Sentii l'amarezza, una nota d'amarezza nel suo respiro.

" Cazzo, devi smetterla David… Non riesco a tenermi nulla per me da quando ti conosco. Davvero, è insopportabile "

" Invece è una cosa che mi piace, sei sincera. Dovresti esserne felice "

" Sono anche troppo sincera - mi morsi un labbro. Intanto aprii il portone ed iniziai a salire le scale - Tu invece cos'hai in programma? "

" Solo tanto riposo, mi sono chiuso in camera e non credo che avrò neanche la forza per togliermi i vestiti di dosso " 

" Jet lag eh? Brutta bestia"

" Puoi dirlo forte "

" Sai, dovresti comprarti un libro super noioso così basterà iniziarlo a leggerlo quando l'aereo parte per farti sette ore filate di sonno. Provalo, secondo me funziona ! "

" Seguirò il tuo consiglio, di solito sono sempre ottimi "

" Che film mi consigli per stasera?

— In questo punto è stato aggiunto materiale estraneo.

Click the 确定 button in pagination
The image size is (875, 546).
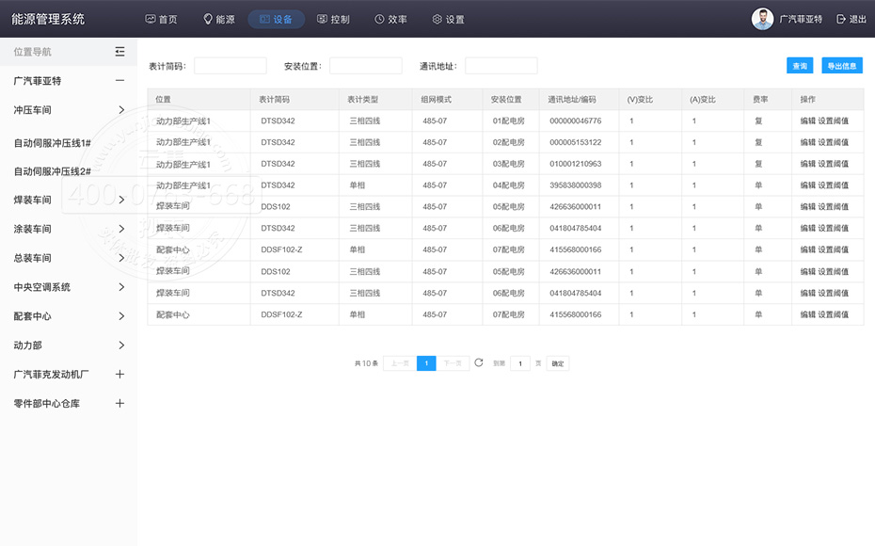click(x=557, y=363)
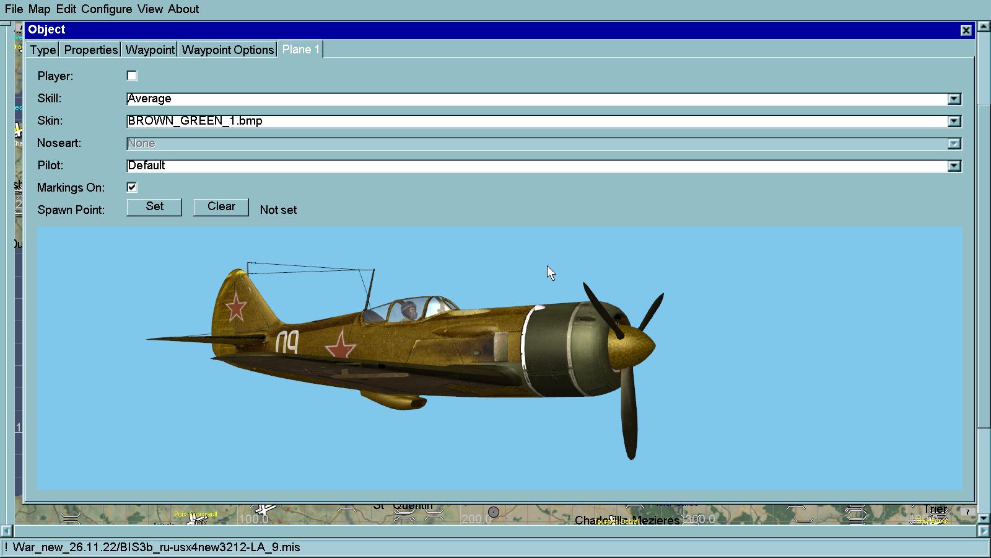Click the scroll-down arrow on right scrollbar

point(984,517)
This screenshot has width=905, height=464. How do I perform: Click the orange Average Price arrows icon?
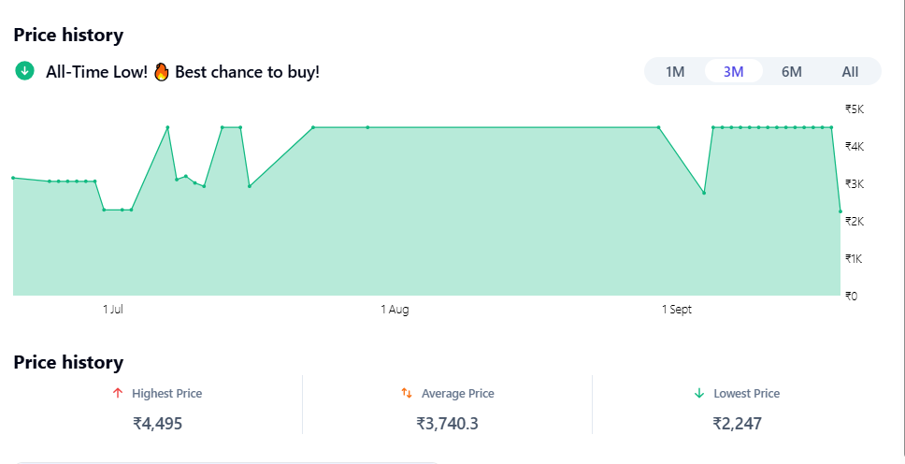click(407, 394)
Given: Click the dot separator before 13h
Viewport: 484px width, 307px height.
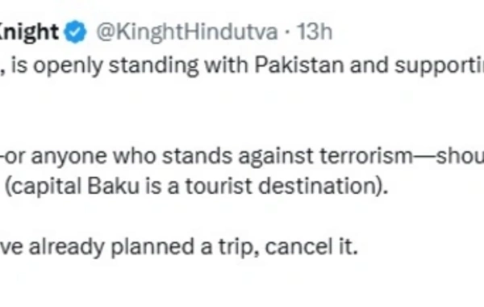Looking at the screenshot, I should point(287,32).
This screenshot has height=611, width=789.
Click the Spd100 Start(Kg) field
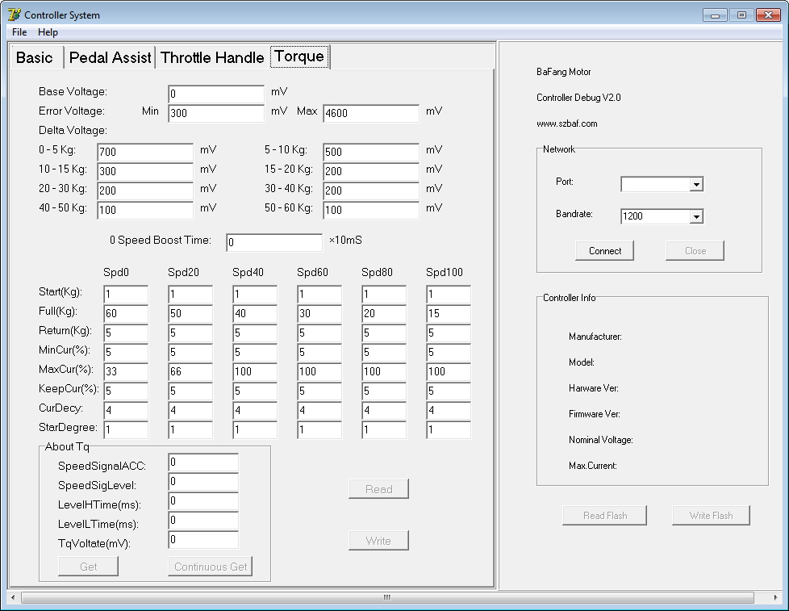pyautogui.click(x=449, y=295)
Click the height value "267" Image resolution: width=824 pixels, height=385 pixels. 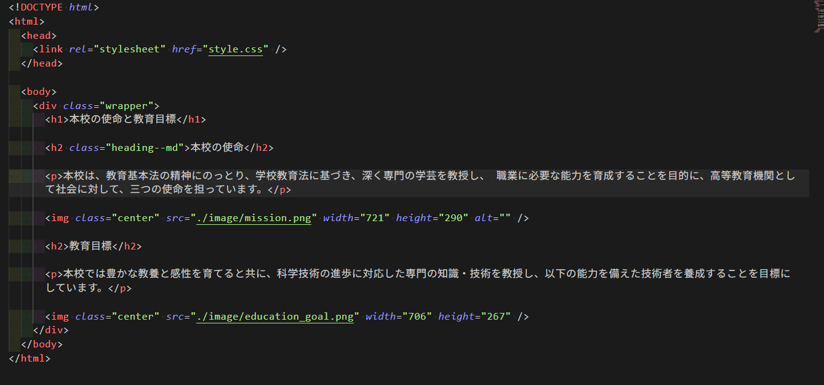coord(497,317)
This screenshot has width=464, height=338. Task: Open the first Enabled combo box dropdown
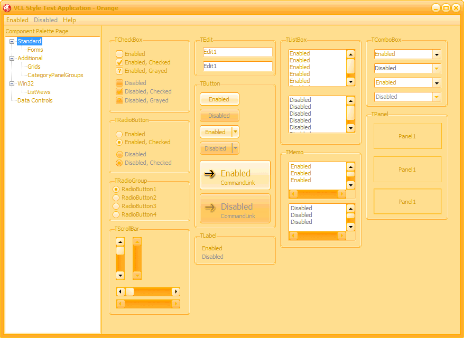pos(437,54)
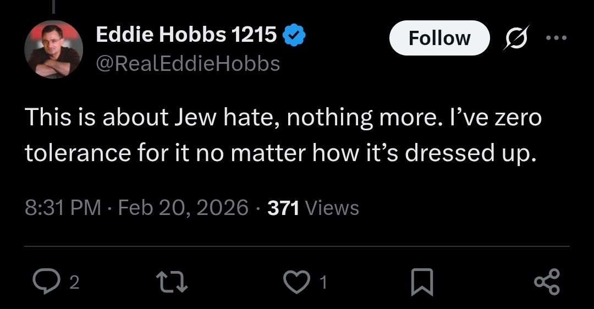Click the thread connector line above avatar
The height and width of the screenshot is (309, 594).
tap(53, 7)
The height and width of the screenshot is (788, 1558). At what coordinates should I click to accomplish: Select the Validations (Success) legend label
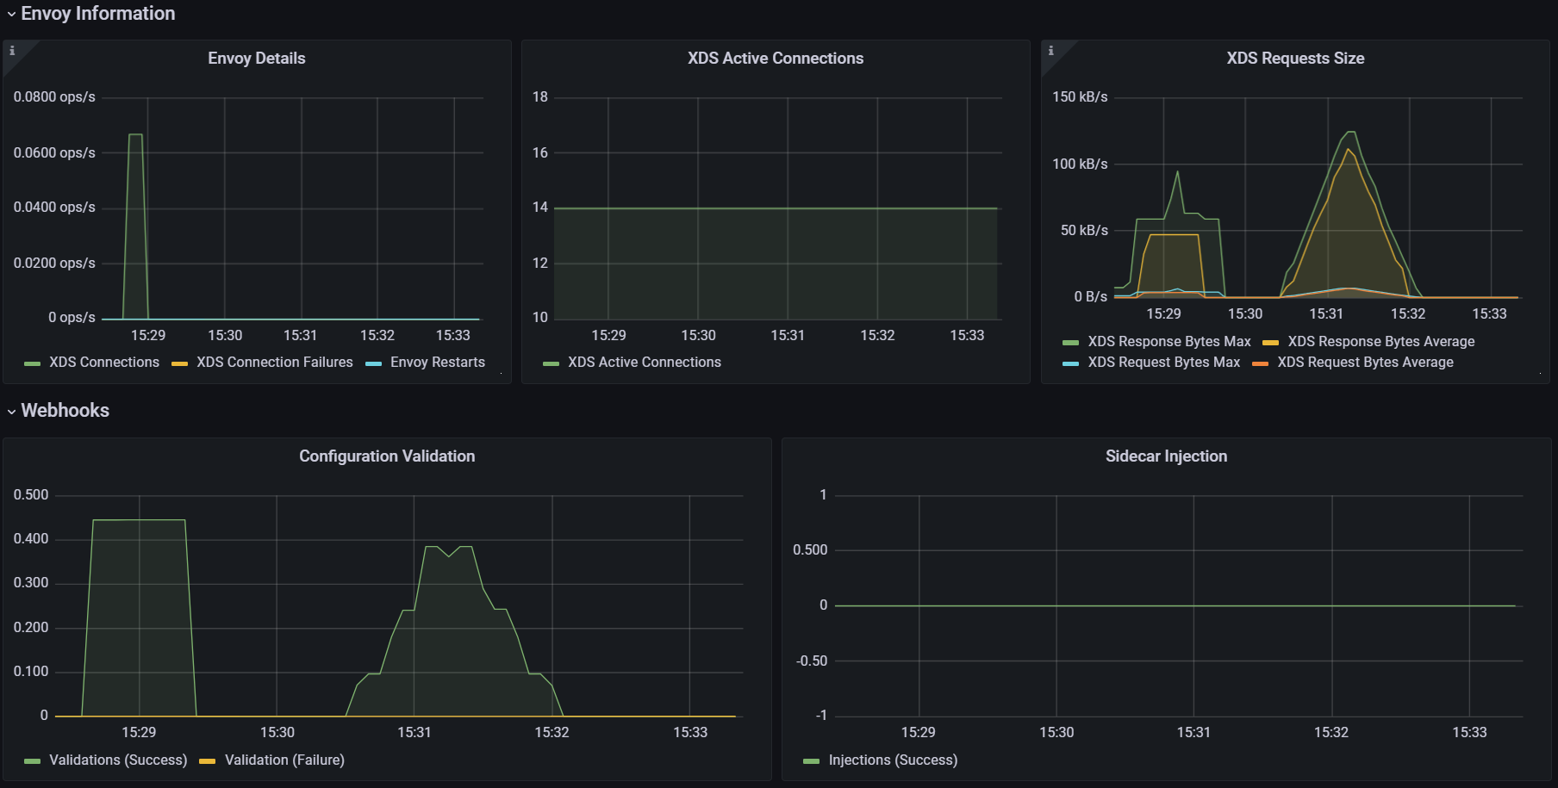point(118,760)
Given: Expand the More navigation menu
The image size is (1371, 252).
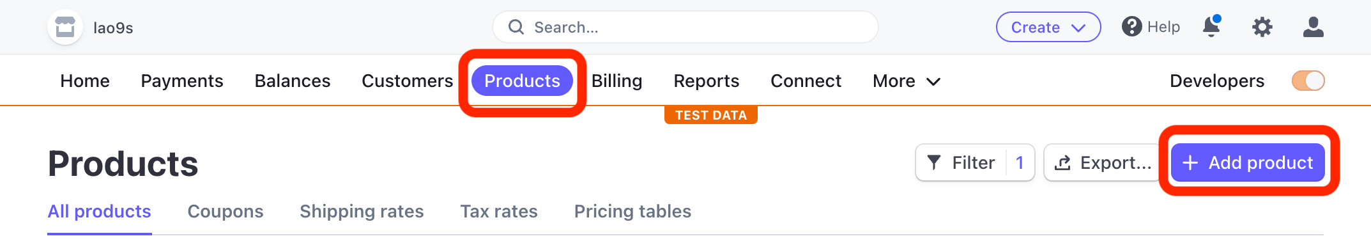Looking at the screenshot, I should point(907,81).
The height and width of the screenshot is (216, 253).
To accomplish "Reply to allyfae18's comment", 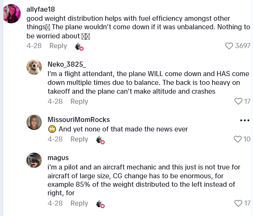I will pos(58,46).
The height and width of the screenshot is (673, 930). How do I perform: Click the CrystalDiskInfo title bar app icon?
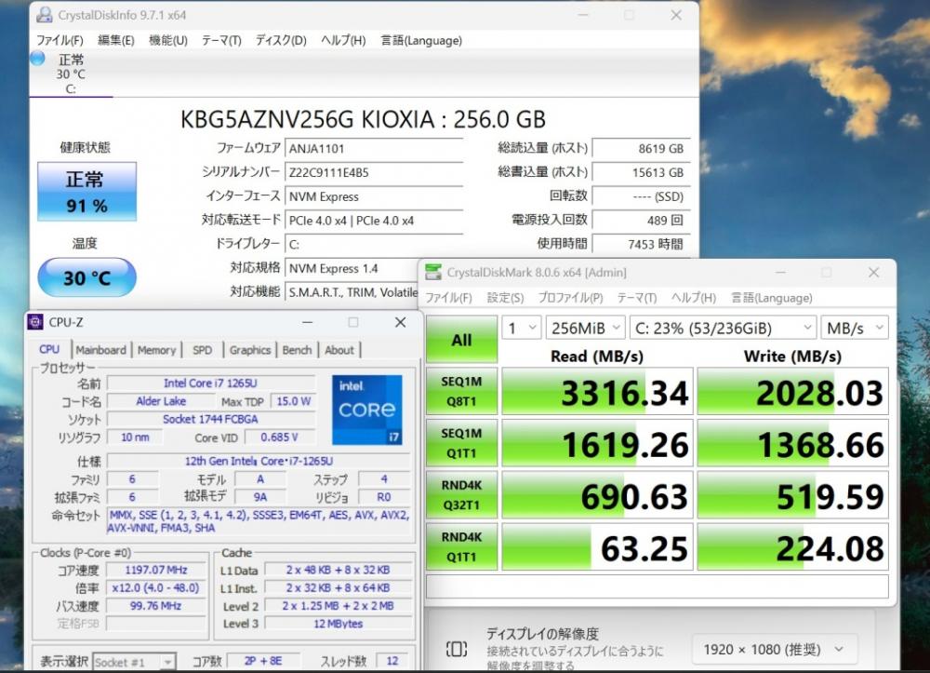point(44,15)
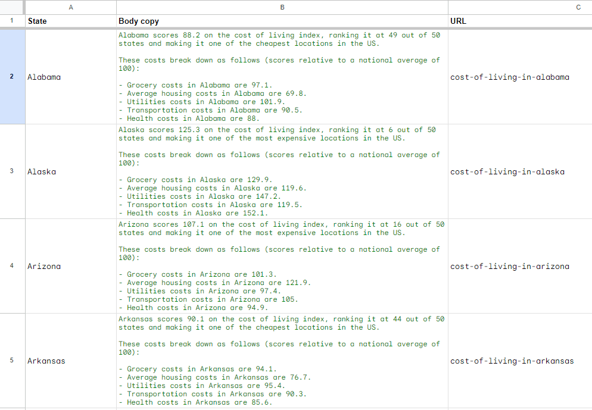Screen dimensions: 592x410
Task: Select row 3 header
Action: pos(12,171)
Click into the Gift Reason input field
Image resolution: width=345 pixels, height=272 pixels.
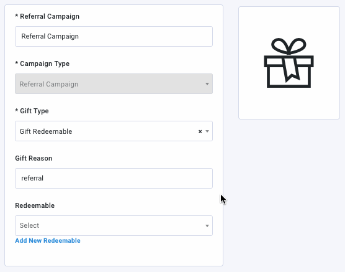(114, 179)
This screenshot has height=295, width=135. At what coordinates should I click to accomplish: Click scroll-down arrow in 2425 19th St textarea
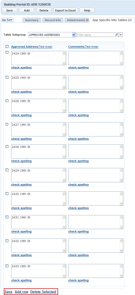[64, 87]
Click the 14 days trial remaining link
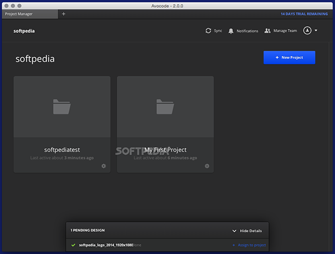Screen dimensions: 335x254 pos(304,13)
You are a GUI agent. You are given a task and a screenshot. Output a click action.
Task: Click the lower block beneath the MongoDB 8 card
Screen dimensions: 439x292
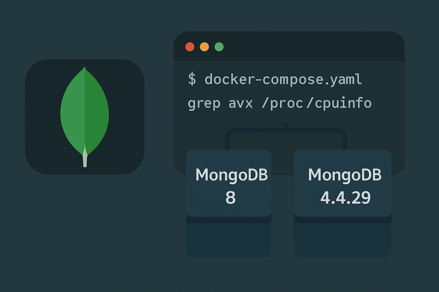[229, 239]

Sono molto indecisa, sceglilo tu per me " mi comportavo davvero come se lui fosse lì con me, quando in realtà era solo un'ombra che si proiettava dalla mia mente alla realtà. Sembravo una vedova che non riusciva a liberarsi del fantasma del marito, Jaqueline aveva perfettamente ragione.

" Chiama Jaqueline e invitala, almeno passi la serata con lei "

" È al pub. So quello che stai per dirmi, ma avevo un gran mal di testa e non ci sono andata, mamma "

" Sei l'unica persona in assoluto che conosca che non sappia inventare una balla decente! " 

" Beh, meglio così no? Allora, quale film mi consigli? "

" Musicale "

" Giuro che se rivedo August Rush stavolta piango senza smettere fino a lunedì "

" Allora un thriller "

" Va già meglio, grazie " - feci cadere le chiavi sul pavimento e con uno sbuffo le raccolsi, entrando nell'appartamento.

" Cos'è quel fracasso, hai rotto qualcosa? "

" Mi sono cascate le chiavi, sono appena rientrata "

" Non dovresti ritirarti da sola, almeno compra un'auto, così devi fare solo le scale e sei già dentro " a volte si preoccupava in un modo così dolce, sembrava che ci tenesse davvero a me.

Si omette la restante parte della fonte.